__TASK__:
Locate every line in the data that contains the string "bounding" and copy each one.

__INPUT RECORDS__:
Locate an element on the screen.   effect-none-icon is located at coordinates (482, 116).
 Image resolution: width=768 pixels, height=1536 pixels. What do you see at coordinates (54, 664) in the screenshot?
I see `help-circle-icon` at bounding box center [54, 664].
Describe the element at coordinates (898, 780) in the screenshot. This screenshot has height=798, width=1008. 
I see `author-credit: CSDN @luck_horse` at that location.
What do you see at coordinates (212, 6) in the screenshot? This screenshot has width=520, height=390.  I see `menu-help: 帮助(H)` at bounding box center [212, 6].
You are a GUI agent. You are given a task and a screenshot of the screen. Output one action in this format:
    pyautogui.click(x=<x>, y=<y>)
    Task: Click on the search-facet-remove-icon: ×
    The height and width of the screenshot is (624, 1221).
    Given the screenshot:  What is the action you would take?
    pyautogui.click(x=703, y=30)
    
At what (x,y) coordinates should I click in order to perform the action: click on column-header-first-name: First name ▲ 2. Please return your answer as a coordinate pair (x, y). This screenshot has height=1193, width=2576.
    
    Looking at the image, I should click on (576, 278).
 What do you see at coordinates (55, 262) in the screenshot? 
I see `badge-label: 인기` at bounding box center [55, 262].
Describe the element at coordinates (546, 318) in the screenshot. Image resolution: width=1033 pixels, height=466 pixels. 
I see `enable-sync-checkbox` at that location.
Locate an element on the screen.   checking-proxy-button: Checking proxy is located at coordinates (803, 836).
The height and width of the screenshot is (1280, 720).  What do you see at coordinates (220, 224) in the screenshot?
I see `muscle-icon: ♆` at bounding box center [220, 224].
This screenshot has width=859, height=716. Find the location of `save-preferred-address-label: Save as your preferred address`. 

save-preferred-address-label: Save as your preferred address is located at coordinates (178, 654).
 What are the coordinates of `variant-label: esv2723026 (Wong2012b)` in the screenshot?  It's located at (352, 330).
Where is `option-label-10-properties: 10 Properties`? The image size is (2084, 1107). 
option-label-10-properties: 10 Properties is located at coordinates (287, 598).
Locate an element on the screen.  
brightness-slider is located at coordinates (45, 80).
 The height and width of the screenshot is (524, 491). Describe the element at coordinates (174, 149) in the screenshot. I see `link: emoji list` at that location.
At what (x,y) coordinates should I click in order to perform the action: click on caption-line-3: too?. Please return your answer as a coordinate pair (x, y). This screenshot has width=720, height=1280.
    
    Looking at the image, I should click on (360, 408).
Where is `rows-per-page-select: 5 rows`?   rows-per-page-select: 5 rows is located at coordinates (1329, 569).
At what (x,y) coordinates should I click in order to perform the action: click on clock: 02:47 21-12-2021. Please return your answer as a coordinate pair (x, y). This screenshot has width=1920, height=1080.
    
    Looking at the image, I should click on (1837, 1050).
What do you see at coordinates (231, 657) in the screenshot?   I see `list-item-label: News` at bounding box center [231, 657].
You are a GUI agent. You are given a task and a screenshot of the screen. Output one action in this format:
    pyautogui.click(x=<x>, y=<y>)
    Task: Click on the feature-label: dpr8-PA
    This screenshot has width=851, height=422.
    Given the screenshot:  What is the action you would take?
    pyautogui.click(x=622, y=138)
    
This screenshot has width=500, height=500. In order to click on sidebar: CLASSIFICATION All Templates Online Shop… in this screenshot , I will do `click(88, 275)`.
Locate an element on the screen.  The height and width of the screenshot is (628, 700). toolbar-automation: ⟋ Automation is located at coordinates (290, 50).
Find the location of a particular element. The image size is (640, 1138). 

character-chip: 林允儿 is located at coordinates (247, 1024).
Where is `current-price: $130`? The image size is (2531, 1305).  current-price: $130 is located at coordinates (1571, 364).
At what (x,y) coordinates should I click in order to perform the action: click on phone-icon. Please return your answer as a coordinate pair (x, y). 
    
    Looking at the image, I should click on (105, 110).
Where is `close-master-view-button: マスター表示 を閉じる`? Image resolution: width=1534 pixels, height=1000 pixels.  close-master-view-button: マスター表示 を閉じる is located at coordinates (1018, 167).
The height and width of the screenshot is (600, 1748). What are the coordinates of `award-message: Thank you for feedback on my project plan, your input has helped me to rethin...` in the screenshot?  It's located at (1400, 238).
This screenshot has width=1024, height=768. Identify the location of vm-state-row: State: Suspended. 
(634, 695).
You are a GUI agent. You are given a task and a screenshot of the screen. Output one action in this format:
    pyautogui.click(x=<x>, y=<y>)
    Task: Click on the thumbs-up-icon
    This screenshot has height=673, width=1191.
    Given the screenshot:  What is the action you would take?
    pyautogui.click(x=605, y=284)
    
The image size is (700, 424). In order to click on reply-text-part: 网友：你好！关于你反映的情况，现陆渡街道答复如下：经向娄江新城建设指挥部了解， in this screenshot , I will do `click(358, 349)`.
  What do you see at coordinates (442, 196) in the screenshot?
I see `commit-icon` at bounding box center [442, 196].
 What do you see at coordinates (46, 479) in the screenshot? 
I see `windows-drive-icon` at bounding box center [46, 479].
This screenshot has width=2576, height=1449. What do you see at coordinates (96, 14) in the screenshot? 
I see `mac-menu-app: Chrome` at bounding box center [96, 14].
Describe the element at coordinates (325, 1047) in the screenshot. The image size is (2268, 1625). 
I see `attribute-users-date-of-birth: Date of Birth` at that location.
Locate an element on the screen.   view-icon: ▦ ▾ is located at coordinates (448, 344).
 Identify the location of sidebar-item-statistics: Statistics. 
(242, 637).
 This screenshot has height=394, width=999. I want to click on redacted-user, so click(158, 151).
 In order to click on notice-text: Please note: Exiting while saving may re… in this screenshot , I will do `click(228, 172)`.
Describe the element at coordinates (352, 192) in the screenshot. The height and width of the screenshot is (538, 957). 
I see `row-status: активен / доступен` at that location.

__SOLUTION__:
I see `help-circle-icon` at bounding box center [54, 664].
What do you see at coordinates (212, 6) in the screenshot? This screenshot has width=520, height=390.  I see `menu-help: 帮助(H)` at bounding box center [212, 6].
I see `badge-label: 인기` at bounding box center [55, 262].
I see `muscle-icon: ♆` at bounding box center [220, 224].
What do you see at coordinates (231, 657) in the screenshot?   I see `list-item-label: News` at bounding box center [231, 657].
I see `commit-icon` at bounding box center [442, 196].
I see `windows-drive-icon` at bounding box center [46, 479].
I see `mac-menu-app: Chrome` at bounding box center [96, 14].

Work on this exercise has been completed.